Mastic or masticha (pistachios schinus-lentiscus) is a resin from the mastic (schinos) tree primarily grown on the island of Chios Greece where it has a protected designation of origin from the EU. The resin is extracted from the trees’ trunk by scarring it and collecting the sap. It comes in a form of a yellowy translucent type of brittle droplet. From a hard tear of sap, it becomes a soft mass when chewed with a flavor reminiscent of a fresh pine or cedar scent. It takes about 50 years for the tree to be fully developed and has a lifespan of about 100 years.

Since ancient times it’s been used for its antimicrobial benefits and other medicinal purposes. Physicians such as Hippocrates, father of medicine and Dioscorides, author of De Materia Medica (About Medical Substances) written in the first century, have praised it. Acclaimed by them for mastics assistance in healing, digestive issues and general oral hygiene.

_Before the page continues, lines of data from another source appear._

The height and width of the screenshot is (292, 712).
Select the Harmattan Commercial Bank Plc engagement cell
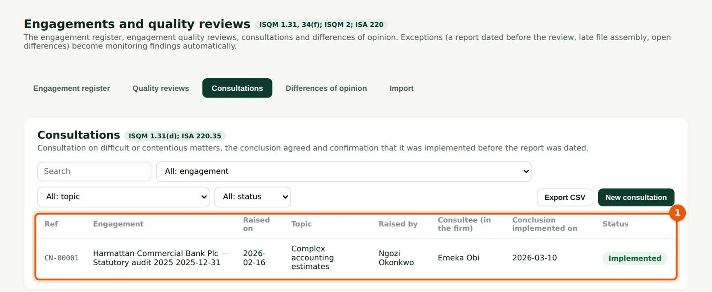[161, 258]
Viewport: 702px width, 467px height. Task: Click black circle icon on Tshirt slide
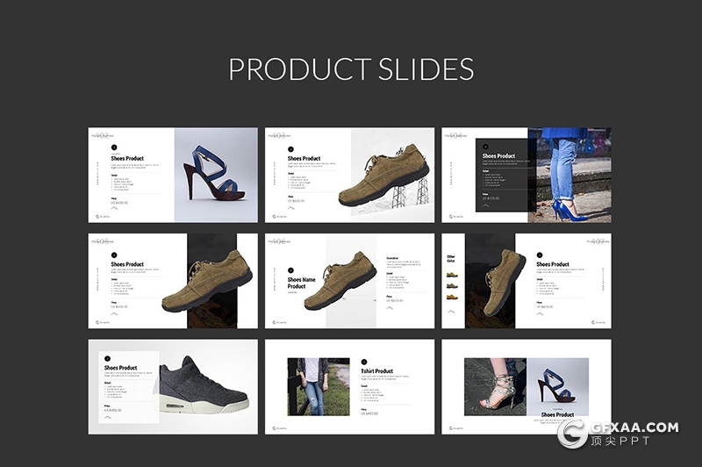[x=364, y=361]
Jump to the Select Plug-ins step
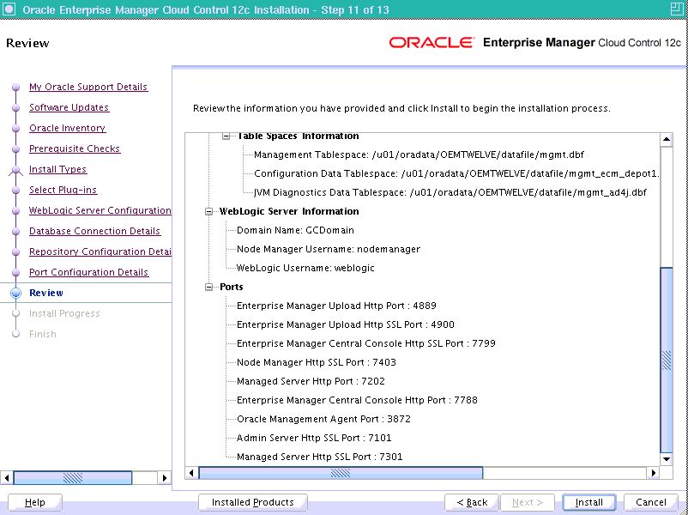The width and height of the screenshot is (688, 515). click(x=63, y=190)
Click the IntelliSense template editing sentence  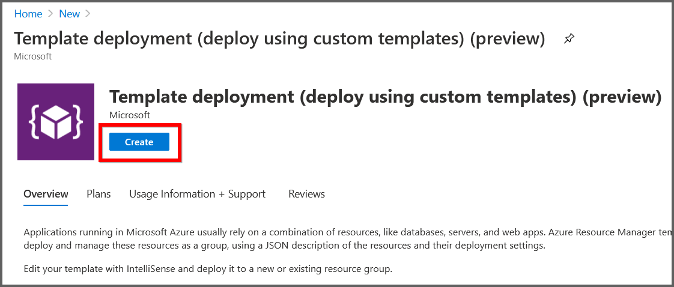point(208,268)
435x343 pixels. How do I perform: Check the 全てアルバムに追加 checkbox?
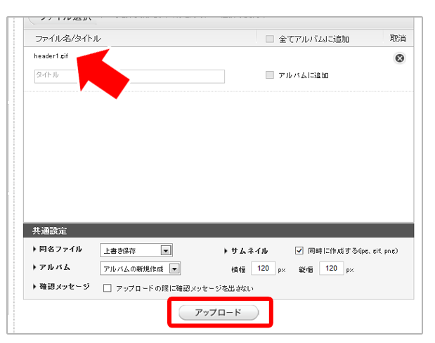point(270,39)
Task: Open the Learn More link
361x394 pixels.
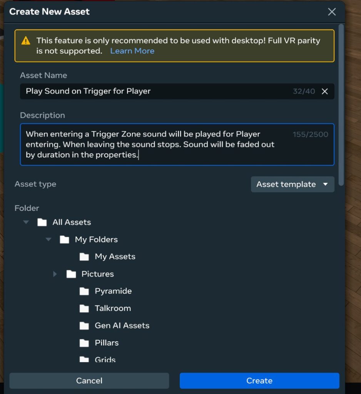Action: (x=132, y=51)
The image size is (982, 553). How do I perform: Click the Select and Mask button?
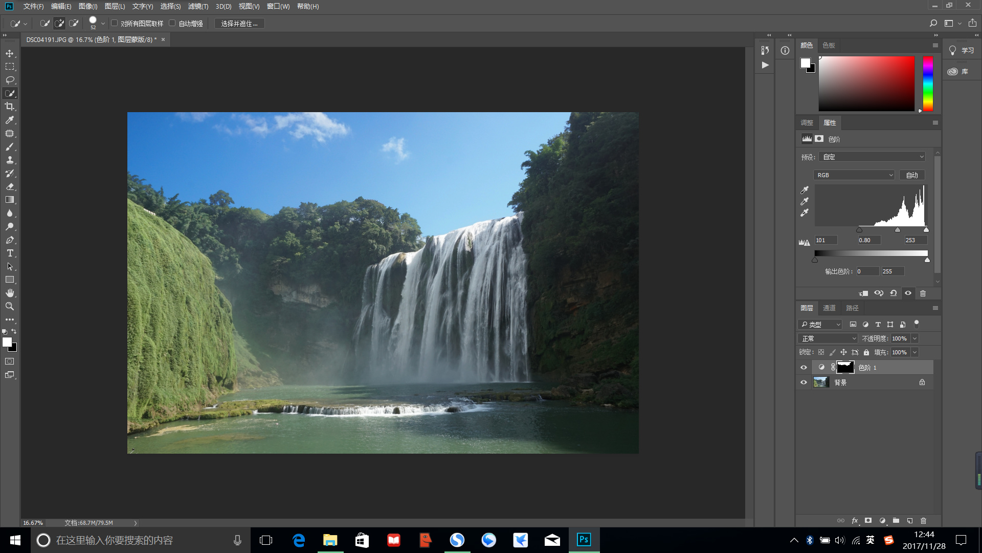tap(239, 24)
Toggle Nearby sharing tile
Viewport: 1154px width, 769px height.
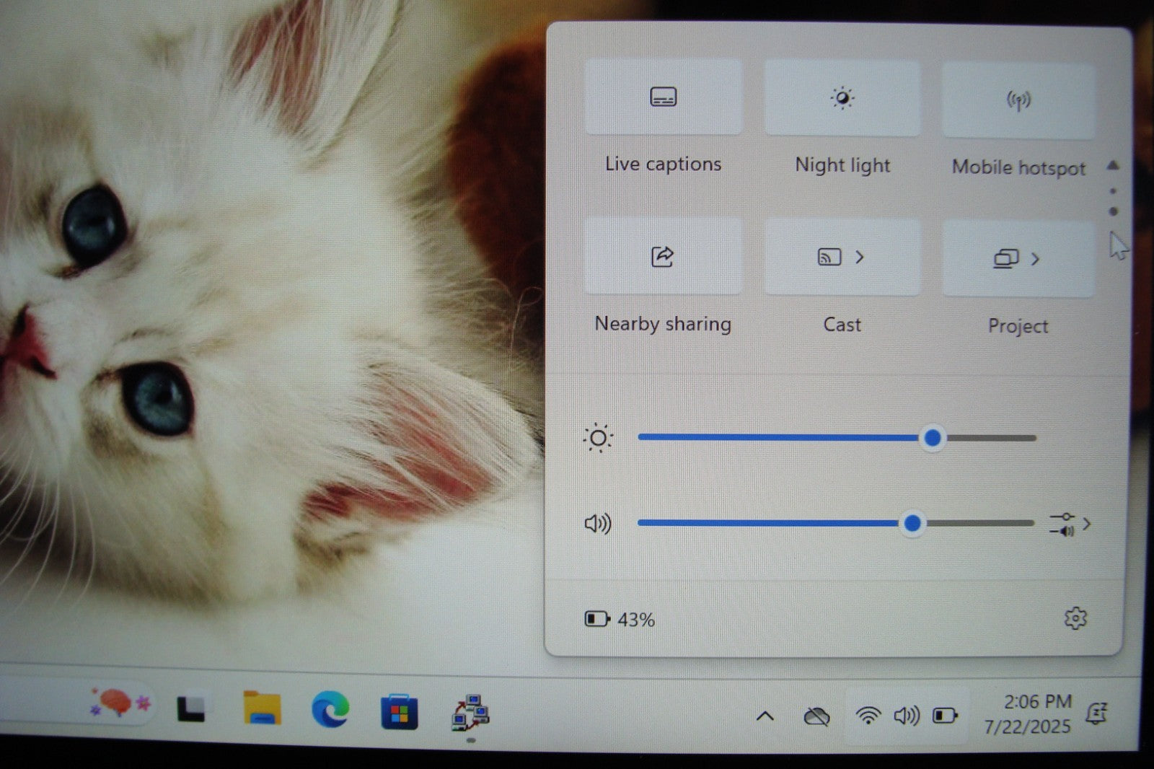[x=662, y=257]
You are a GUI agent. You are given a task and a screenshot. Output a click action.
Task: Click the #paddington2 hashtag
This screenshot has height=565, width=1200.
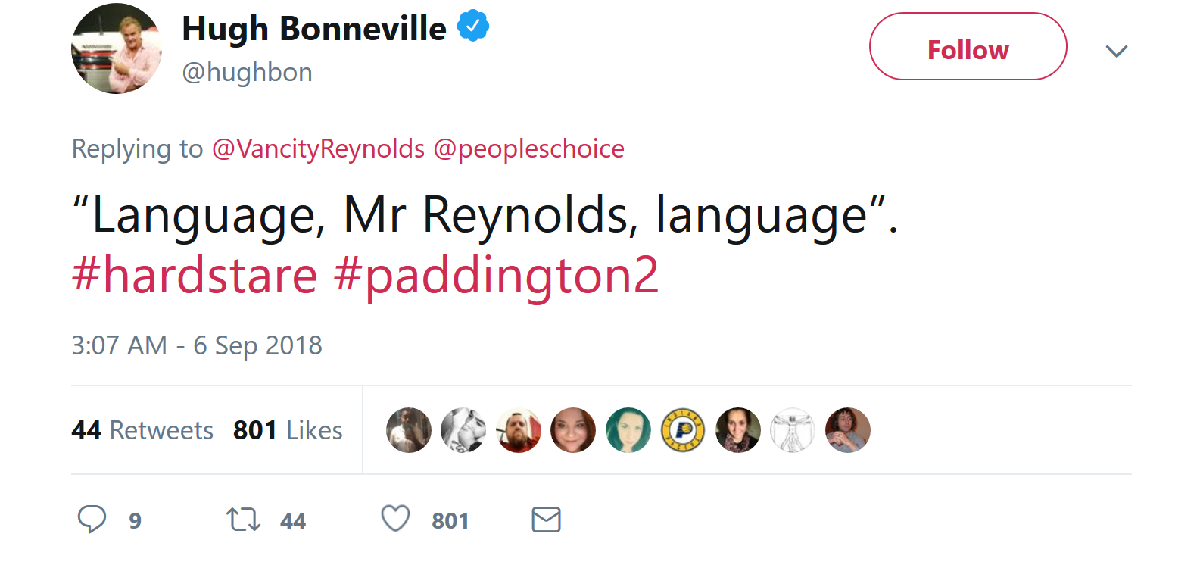[496, 275]
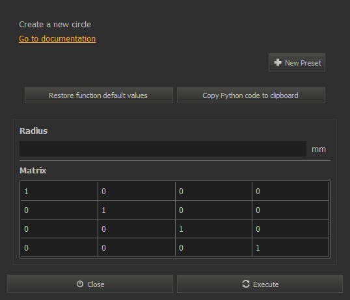Select matrix cell row three column one
350x300 pixels.
[59, 229]
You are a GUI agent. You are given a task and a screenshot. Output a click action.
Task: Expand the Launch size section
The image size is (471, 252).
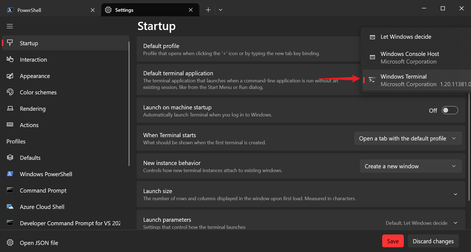[455, 194]
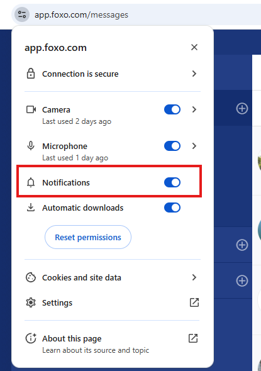Switch off Automatic downloads toggle
Screen dimensions: 261x371
pos(172,208)
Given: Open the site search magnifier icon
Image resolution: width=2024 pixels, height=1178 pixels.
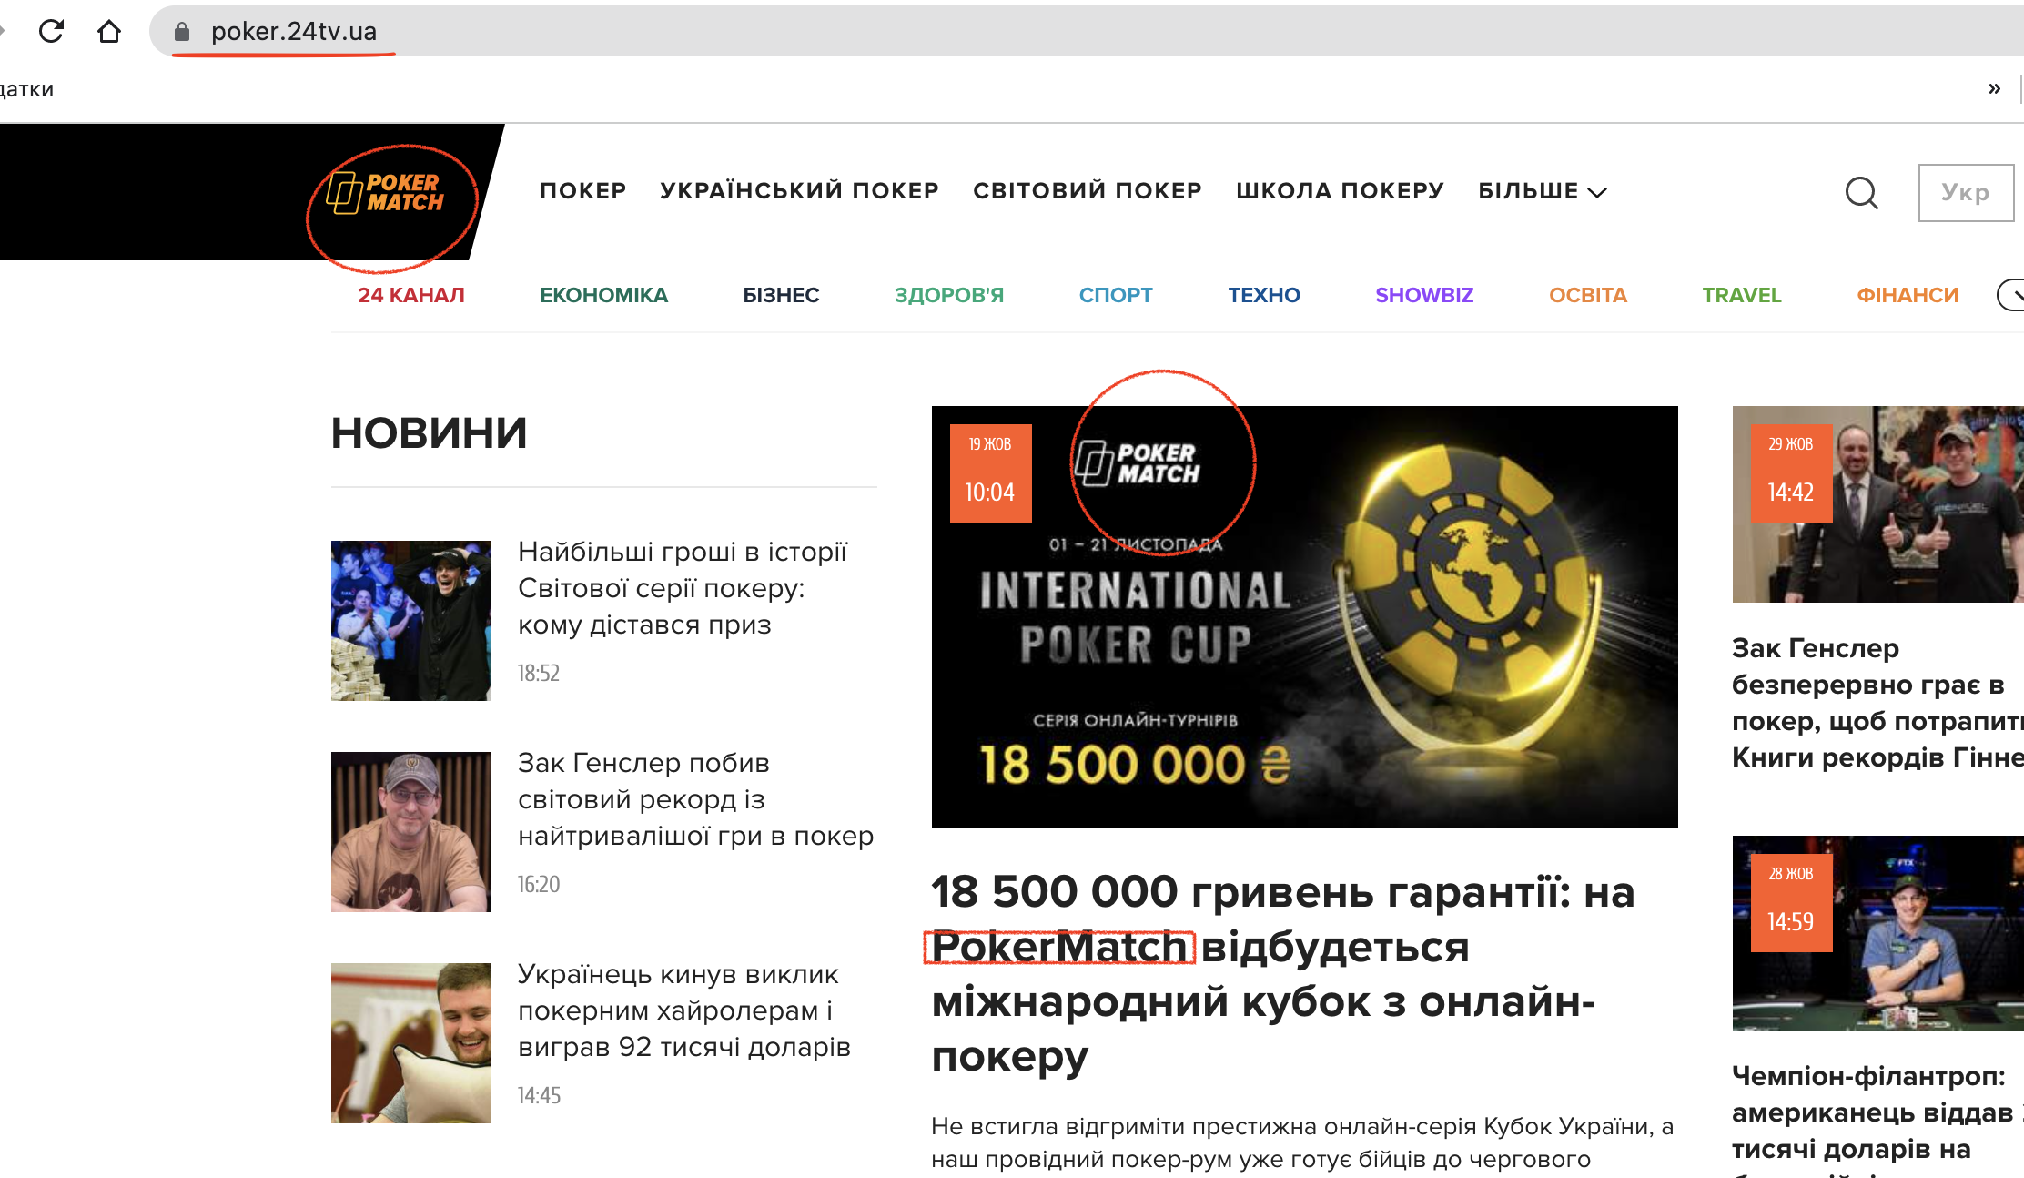Looking at the screenshot, I should point(1862,192).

In the culinary department, the Greeks used it traditionally as a food preservative for its antibacterial properties. It’s also used to add flavor for a number of goods such as cakes, sweets, liqueurs and drinks.

In the cosmetics industry it’s antiseptic, antioxidant, anti-inflammatory, softening and healing properties make it ideal for skin care products such as moisturizers, soaps, body lotions and face masks. Another small wonder of nature adding to the spice and enhancement of our lives.